• **INFORMATION PROVIDED**

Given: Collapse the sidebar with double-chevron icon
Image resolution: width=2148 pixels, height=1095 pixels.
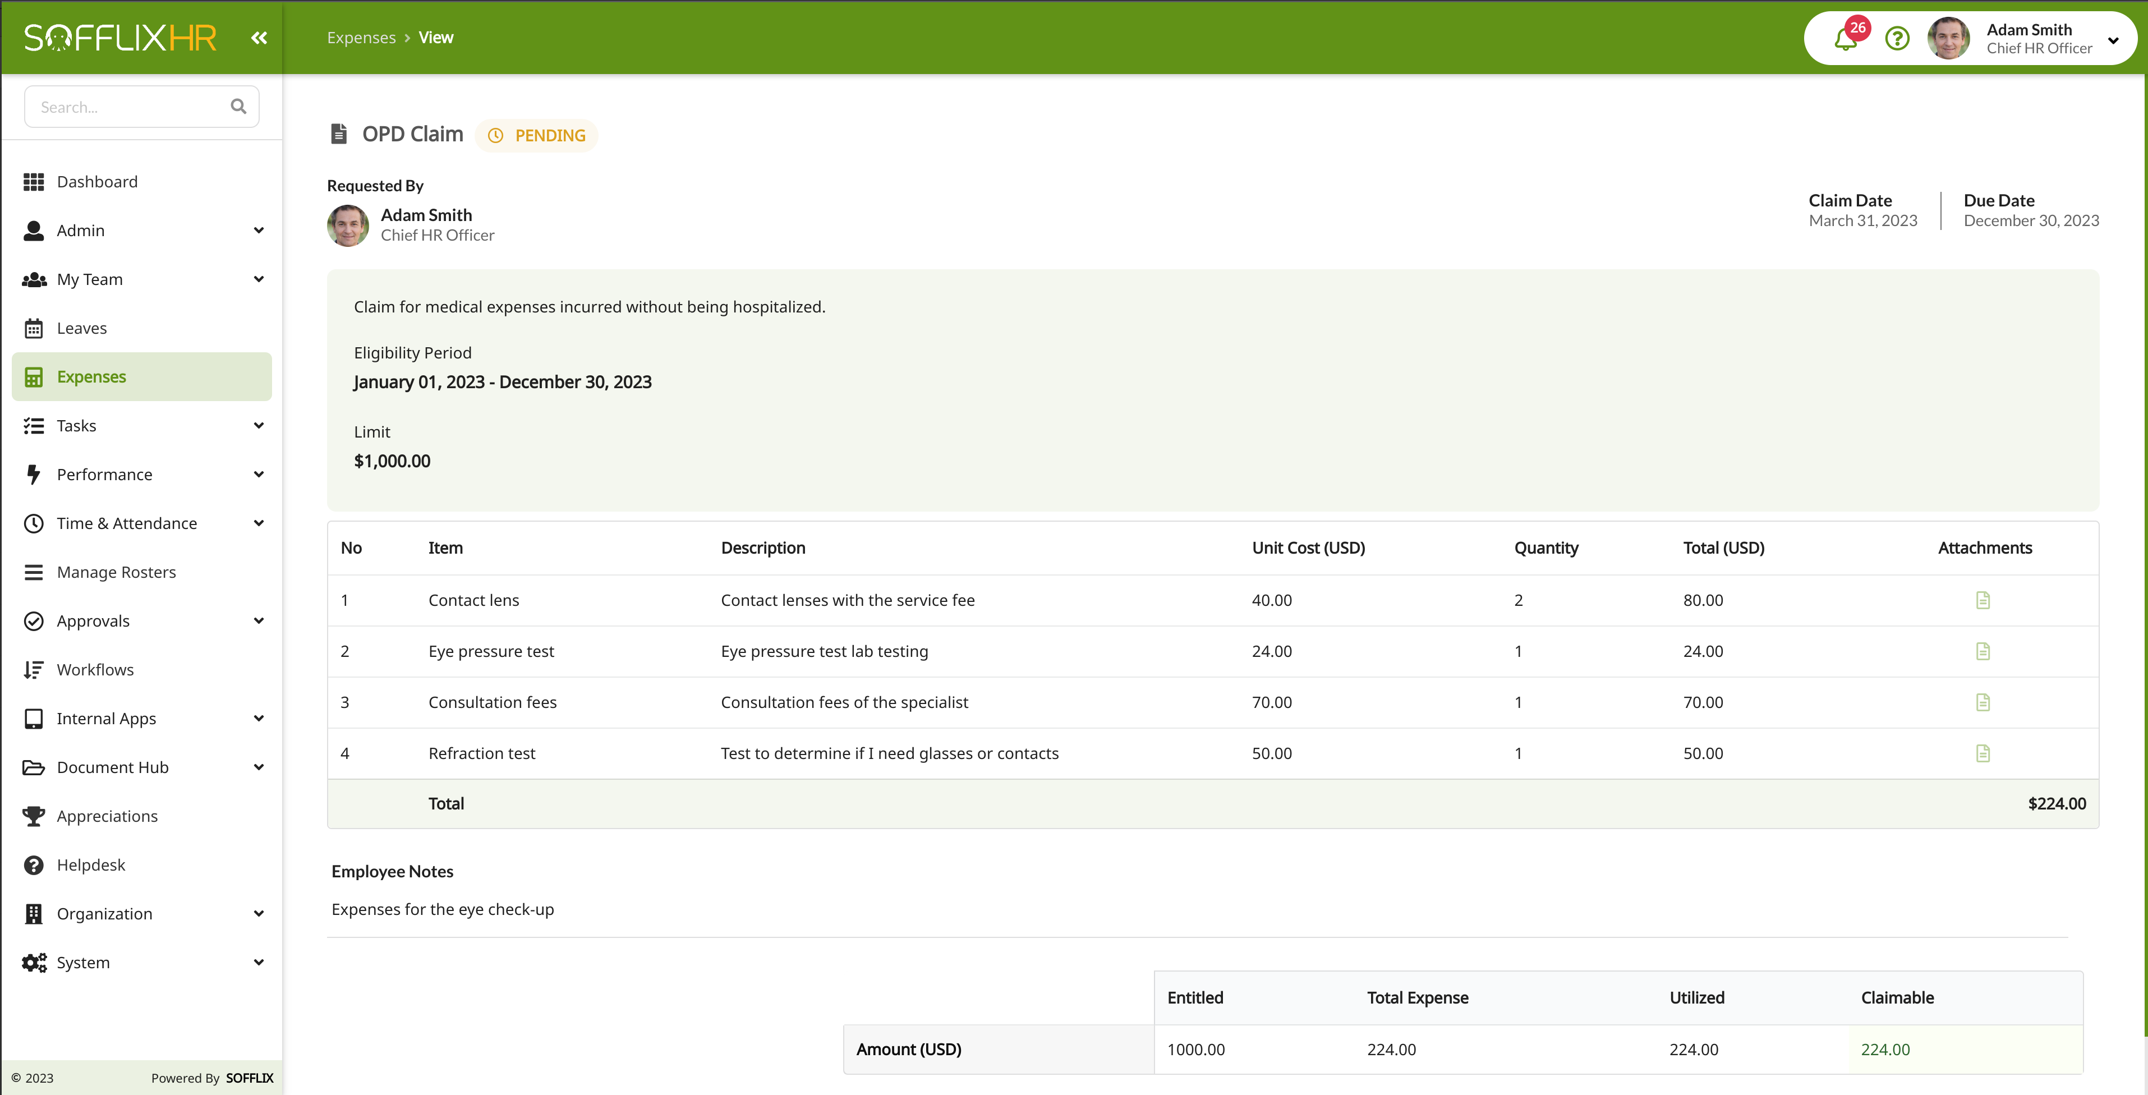Looking at the screenshot, I should coord(259,38).
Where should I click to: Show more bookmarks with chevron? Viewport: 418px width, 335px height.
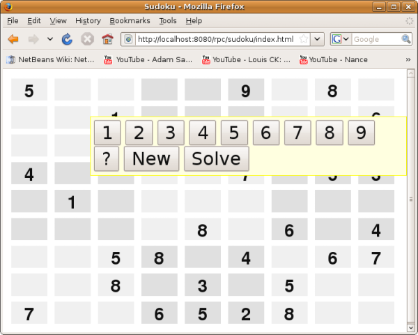(x=408, y=60)
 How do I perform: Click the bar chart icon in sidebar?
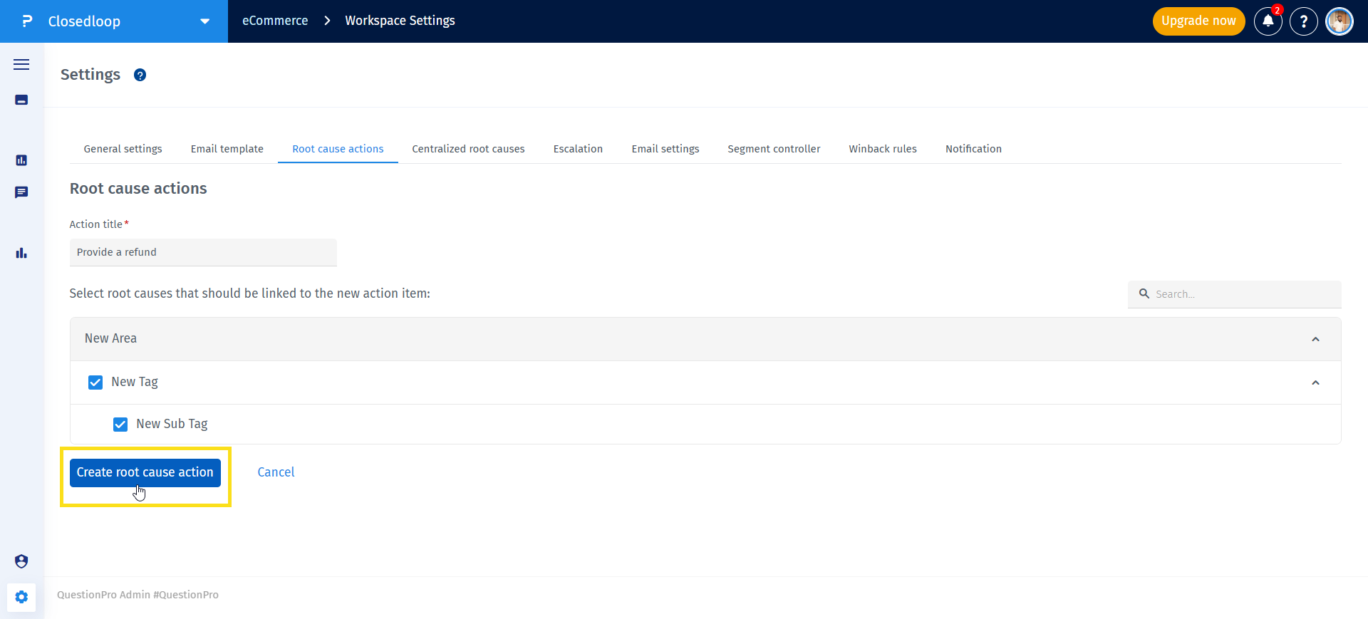21,253
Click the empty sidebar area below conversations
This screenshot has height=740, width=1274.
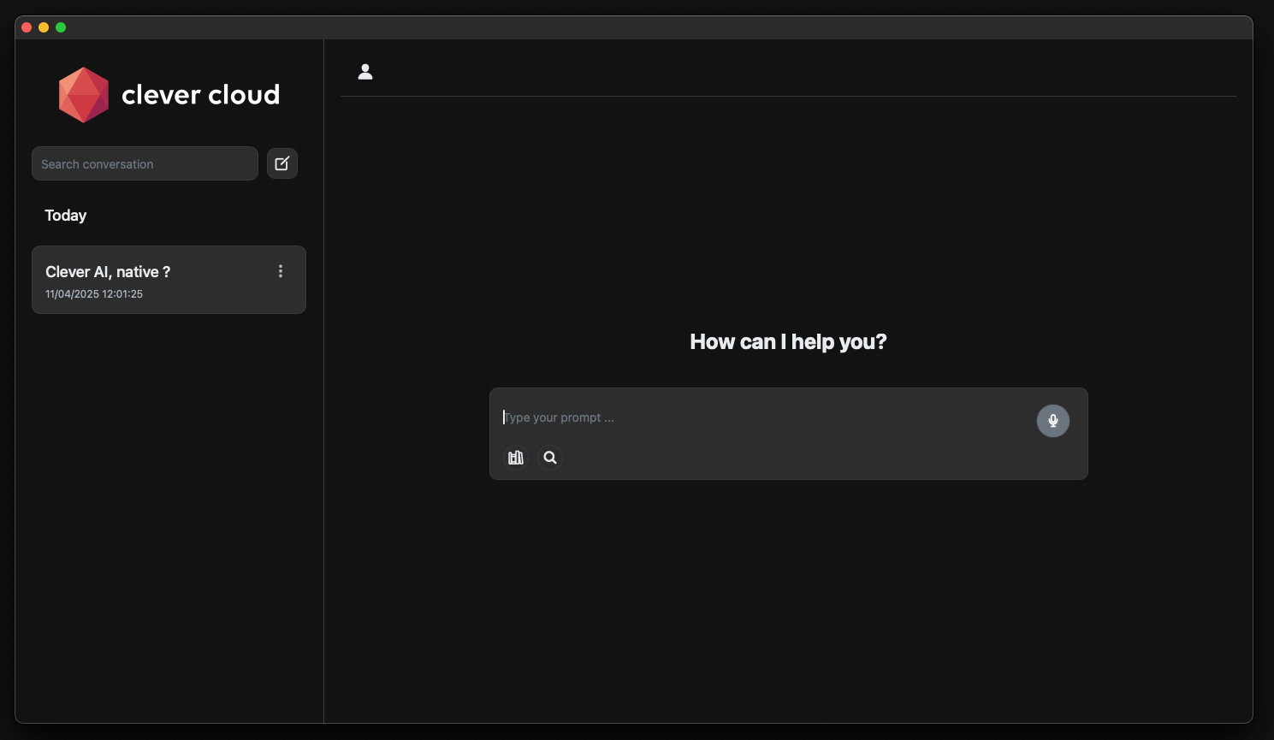point(169,513)
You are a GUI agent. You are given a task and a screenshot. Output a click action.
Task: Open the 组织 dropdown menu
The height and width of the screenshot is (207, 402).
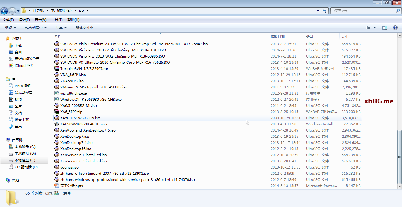click(10, 28)
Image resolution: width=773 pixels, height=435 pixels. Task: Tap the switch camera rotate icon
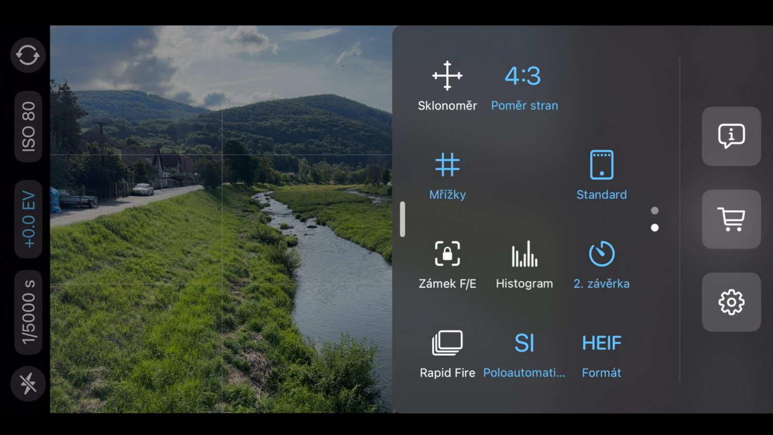pos(28,55)
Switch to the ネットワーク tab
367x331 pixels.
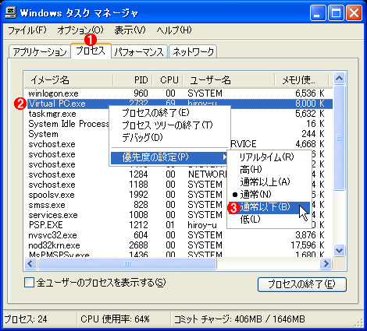193,51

• **TASK DETAILS**
Switch each "sidebar" in the material to "side panel" and reproduce the lines with nothing else changed. Leave the pictures out.

• **SOLVED PROBLEM**
Given: Collapse the side panel with double-chevron icon
Image resolution: width=2148 pixels, height=1095 pixels.
Looking at the screenshot, I should coord(259,38).
Where should I click to: Show more bookmarks with chevron? Viewport: 418px width, 335px height.
(x=408, y=60)
 How do I perform: Click the bar chart icon in side panel?
21,253
Click the empty side panel area below conversations
This screenshot has height=740, width=1274.
point(169,513)
You are a GUI agent. You are given a task and a screenshot. Output a click action.
Task: Open the 组织 dropdown menu
The height and width of the screenshot is (207, 402).
click(10, 28)
Image resolution: width=773 pixels, height=435 pixels. Task: Tap the switch camera rotate icon
pos(28,55)
Switch to the ネットワーク tab
367x331 pixels.
193,51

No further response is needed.